Rhoda begins meeting with this woman in an attempt to learn more about her husband's past. She doesn't understand why he's never shared any of this information, and yet, at the same time, we learn that Rhoda has been keeping her own secrets about the years when Peter was away.
She was only 18 when she said she'd marry him, moments before he left for war. The next time she saw him, she was 24. Both of them suffered through life altering experiences during their time apart.
The story is told in flashbacks, revealing the details of Rhoda's life at home as she waited and Peter's life as a prisoner. My only complaint about the story is it felt very choppy, a few moments of Peter at war, then a couple of pages about Rhoda. I wish there hadn't been so much back and forth.

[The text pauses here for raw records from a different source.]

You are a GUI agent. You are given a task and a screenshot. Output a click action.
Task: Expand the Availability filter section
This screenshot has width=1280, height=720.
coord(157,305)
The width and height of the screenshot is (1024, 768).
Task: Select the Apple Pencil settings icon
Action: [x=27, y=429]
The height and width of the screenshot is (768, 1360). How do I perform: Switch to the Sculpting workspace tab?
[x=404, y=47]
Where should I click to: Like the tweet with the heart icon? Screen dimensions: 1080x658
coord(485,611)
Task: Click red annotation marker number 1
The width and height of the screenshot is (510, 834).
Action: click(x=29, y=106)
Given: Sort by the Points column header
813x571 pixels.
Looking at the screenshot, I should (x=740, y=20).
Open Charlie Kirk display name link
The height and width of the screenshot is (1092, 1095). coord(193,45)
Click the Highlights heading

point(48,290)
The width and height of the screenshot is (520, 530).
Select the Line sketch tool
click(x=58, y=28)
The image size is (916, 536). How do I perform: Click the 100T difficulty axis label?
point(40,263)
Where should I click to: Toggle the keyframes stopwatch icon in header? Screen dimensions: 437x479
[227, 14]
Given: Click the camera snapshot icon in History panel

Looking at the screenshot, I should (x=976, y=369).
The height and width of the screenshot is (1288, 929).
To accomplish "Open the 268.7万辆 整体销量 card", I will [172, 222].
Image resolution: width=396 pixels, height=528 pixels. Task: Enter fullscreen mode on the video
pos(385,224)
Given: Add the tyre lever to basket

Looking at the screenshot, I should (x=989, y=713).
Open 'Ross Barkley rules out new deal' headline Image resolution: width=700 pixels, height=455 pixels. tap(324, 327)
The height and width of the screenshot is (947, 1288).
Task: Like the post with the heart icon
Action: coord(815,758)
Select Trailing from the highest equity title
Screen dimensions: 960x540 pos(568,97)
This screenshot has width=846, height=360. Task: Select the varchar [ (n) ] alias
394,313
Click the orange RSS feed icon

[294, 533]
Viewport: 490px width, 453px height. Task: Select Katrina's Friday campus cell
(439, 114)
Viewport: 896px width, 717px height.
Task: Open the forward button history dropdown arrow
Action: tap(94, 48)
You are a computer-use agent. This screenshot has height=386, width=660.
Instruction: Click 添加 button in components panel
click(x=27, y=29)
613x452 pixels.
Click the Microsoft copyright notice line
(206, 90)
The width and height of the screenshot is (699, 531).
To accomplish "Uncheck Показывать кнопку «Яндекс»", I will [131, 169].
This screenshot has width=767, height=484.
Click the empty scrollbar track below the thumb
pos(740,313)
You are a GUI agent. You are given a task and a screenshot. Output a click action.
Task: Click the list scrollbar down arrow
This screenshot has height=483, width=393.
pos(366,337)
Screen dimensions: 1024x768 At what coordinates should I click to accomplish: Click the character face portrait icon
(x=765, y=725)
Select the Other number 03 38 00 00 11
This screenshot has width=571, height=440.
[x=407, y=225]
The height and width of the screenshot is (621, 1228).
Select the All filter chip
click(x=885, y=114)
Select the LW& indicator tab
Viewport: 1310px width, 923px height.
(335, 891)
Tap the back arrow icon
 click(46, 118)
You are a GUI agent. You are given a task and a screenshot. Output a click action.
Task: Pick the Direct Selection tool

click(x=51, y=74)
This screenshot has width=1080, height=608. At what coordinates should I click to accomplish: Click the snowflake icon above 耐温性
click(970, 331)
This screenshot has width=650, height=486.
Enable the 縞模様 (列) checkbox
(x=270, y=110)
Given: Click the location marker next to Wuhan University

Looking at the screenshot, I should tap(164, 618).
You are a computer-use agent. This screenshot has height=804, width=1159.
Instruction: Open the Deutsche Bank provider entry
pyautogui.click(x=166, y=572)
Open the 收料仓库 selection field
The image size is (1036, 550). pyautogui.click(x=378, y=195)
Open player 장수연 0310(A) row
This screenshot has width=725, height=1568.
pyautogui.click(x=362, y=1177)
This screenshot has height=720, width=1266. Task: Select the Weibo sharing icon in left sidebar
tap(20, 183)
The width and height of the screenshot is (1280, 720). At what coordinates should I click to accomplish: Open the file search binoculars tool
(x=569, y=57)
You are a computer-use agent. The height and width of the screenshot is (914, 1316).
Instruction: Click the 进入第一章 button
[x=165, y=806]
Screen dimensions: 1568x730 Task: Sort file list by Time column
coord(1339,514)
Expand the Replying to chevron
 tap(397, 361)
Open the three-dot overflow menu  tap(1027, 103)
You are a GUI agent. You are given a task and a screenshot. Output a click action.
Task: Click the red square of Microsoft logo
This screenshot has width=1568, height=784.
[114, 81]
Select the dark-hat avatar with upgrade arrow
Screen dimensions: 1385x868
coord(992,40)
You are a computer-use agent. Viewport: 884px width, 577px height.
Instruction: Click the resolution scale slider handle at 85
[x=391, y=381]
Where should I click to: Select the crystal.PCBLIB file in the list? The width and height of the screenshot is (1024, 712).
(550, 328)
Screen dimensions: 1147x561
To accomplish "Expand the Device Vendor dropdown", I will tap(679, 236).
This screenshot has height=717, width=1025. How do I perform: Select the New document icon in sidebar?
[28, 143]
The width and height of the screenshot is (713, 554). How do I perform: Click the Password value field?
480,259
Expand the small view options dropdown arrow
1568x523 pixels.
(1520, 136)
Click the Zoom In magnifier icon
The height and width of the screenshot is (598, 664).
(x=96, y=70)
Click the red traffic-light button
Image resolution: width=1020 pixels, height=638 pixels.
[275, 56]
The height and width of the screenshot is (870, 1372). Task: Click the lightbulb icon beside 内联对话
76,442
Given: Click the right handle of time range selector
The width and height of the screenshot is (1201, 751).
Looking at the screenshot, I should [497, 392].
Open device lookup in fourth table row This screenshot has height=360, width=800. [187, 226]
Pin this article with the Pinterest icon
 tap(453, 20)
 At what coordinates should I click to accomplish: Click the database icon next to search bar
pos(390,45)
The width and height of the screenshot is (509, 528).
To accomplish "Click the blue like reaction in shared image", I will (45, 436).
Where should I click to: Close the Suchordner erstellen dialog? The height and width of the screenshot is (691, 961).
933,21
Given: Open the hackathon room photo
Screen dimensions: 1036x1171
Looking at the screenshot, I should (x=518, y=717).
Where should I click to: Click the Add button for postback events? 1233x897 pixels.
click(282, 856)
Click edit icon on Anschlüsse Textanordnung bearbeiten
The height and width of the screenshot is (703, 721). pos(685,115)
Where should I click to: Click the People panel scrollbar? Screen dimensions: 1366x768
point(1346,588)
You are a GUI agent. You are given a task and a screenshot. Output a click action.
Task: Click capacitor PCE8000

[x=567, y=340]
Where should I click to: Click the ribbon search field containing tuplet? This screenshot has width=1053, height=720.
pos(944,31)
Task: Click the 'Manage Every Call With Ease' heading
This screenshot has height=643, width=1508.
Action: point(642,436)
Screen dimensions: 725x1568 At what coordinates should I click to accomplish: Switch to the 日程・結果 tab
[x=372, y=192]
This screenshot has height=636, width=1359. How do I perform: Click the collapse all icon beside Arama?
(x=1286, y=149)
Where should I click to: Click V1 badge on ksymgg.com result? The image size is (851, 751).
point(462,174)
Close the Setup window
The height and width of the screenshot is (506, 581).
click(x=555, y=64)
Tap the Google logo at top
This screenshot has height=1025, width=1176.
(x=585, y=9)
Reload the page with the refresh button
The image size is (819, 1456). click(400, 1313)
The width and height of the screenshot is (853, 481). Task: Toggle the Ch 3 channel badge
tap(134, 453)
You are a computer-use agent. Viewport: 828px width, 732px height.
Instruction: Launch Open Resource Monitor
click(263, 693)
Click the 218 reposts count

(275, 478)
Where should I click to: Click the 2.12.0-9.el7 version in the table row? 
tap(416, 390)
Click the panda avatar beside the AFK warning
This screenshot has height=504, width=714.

I really liked Rhoda's story, though it broke my heart. (I'm not sure why I seem to be reading all these tragic love stories lately, but whatever, I do seem to be drawn to them.) And Peter's experience was harrowing. It hurt to read those parts, but I suppose that was necessary to show why Peter acted the way he did.
I liked the book, it showed the horrors of war and the lasting effects on the individuals who went through it at home and in battle. But it was also very much about a marriage and communication and learning to accept each and understand each other and move forward when necessary.
I received a review copy via NetGalley.